Щеглов снял трубку.

- Марина, дай, пожалуйста, горторг, Петухова.

Через минуту соединили с городом.

- Петухов? Привет, Арсений Григорьевич. Щеглов говорит. Завтра приедет за товарами Питря. Так прежде чем он пройдет на базу, посмотри наш списочек и наложи резолюцию. Сделаешь? Ну, спасибо, Арсений Григорьевич. А ты почему-то на охоту перестал к нам ездить? Что? Сам не лучше белки в колесе вертишься? - засмеялся Щеглов. - Начальство жмет? А так вам и надо, работягам! На вас ежели не жать... Ну ладно, это я, понятно, в шутку. Приезжай, мы ведь почти на голом месте район создаем. И на нас, брат, сверху жмут, да еще как... Ну, есть, бывай здоров, Арсений Григорьевич. И, круто повернувшись к Питре, протянул ему список: - Возьмешь у Петухова резолюцию, а потом - на базу.

Гордей Капитонович взял список, быстро сунул его в папку и, сокрушенно покрутив головой, вышел из кабинета. Когда он проходил мимо заготконторы, где сидели охотники, старый Акунка спросил:

- Гордейка, когда, однако, на базу едесь?

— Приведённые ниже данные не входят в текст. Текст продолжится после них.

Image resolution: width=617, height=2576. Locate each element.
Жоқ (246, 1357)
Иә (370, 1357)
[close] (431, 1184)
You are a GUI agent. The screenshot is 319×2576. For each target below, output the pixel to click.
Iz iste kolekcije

- А что тебе пользы с этих баз, Федор Иванович, - печально махнул рукой Питря. - У Щеглова главная база! К нему и обращайтесь.

Орочи засмеялись.

- Поцему у Цеглова база, в городе база! - сказал тот же Акунка.

Но завмаг не стал спорить и озабоченно побежал дальше.

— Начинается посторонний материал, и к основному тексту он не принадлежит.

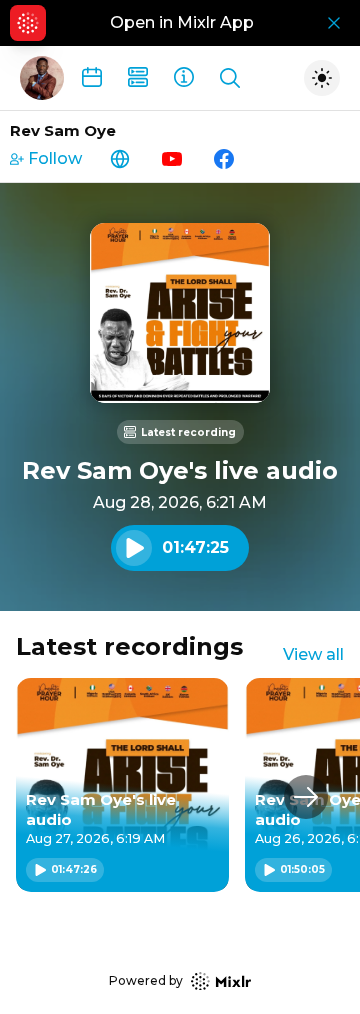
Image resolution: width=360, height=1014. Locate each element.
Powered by (146, 980)
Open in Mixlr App (182, 22)
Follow (55, 158)
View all (313, 654)
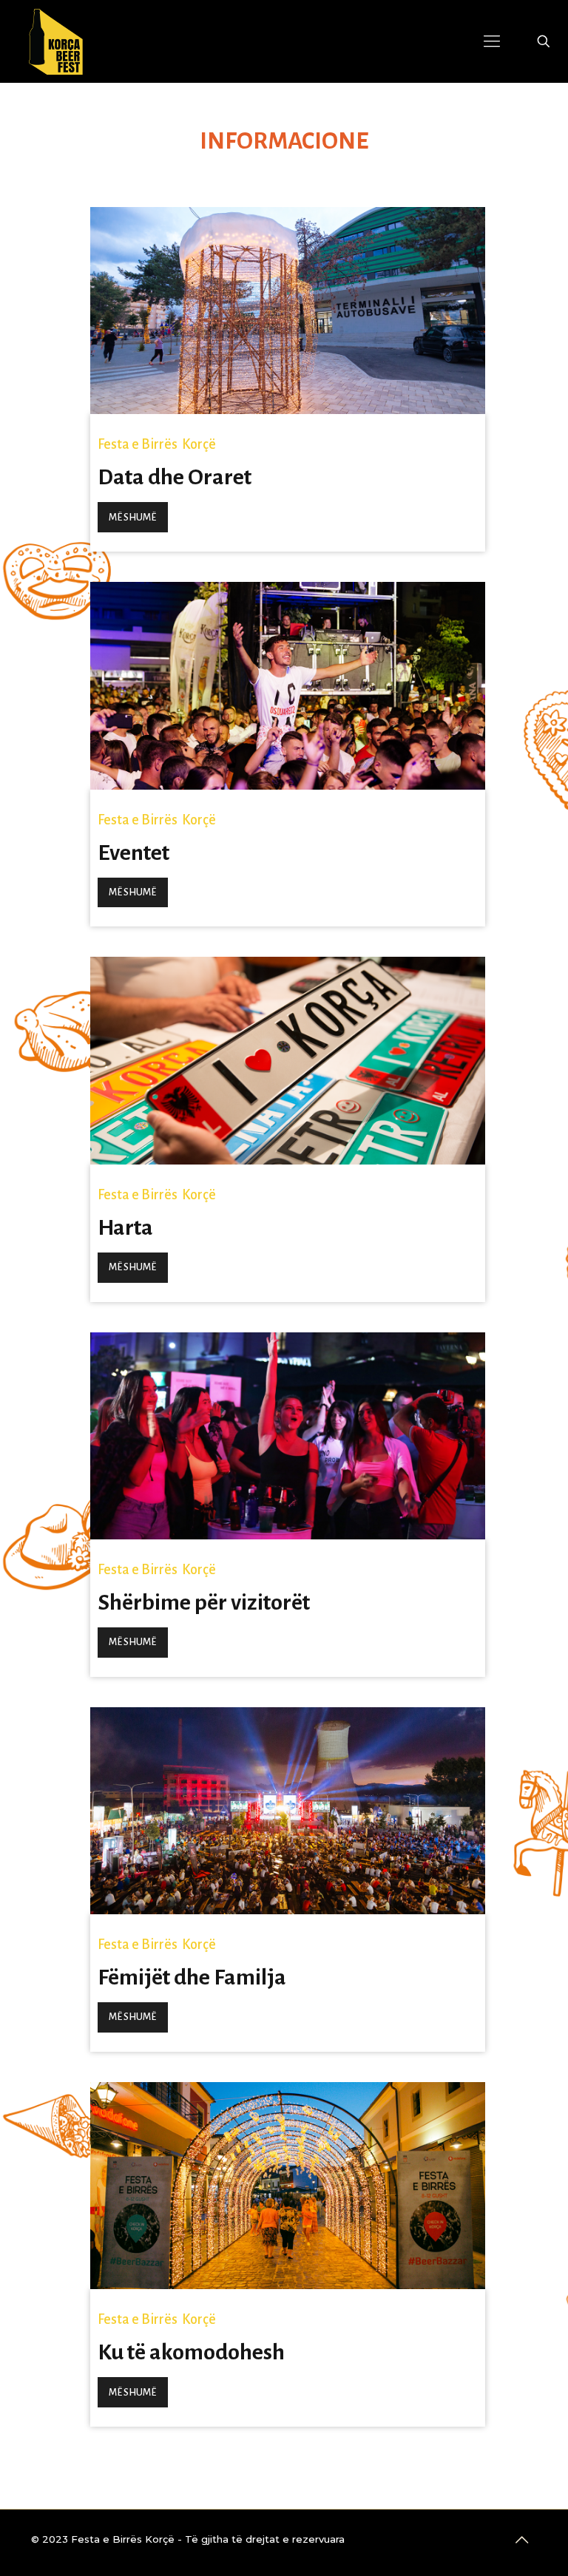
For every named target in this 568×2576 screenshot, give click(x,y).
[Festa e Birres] (56, 41)
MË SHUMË (132, 517)
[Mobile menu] (491, 41)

В это время подошла Ольга Игнатьевна.

- Сородэ, мамка-доктор! - поздоровались орочи.

- Сородэ! - ответила Ольга и приветливо махнула рукой.

А Михаил Бисянка, низенький, приземистый, с давно не бритым скуластым лицом, громко спросил:

- Как Иван Петрович, живой, нет ли?

- Конечно, живой! - ответила Ольга. - Как это его медведь так помял? - спросила она Бисянку, с которым Иван Петрович Тиктамунка в паре соболевал. - На моей памяти это второй случай. И удивительно, чтобы в конце сезона такое произошло!

- Осечку ружьишко дало, мамка! - сказал Бисянка, попыхивая трубкой. А меня, знаешь, близко там не было... - И опять спросил: - Значит, живой Иван Петрович будет?

- Сделали все возможное, - сказала Ольга. - Честно говоря, по кусочкам мы собирали его с доктором Берестовым.

- Ладно, пускай кусочки остались! - согласился Бисянка. - А шкурку того медведя тебе, мамка, принесем, - хочешь, нет? Выделаем и принесем!

- Спасибо, у меня есть медвежья шкура.

- Одной шкурки мало тебе. Дом у тебя большой, две можно. Одну тебе, другую - мужу твоему.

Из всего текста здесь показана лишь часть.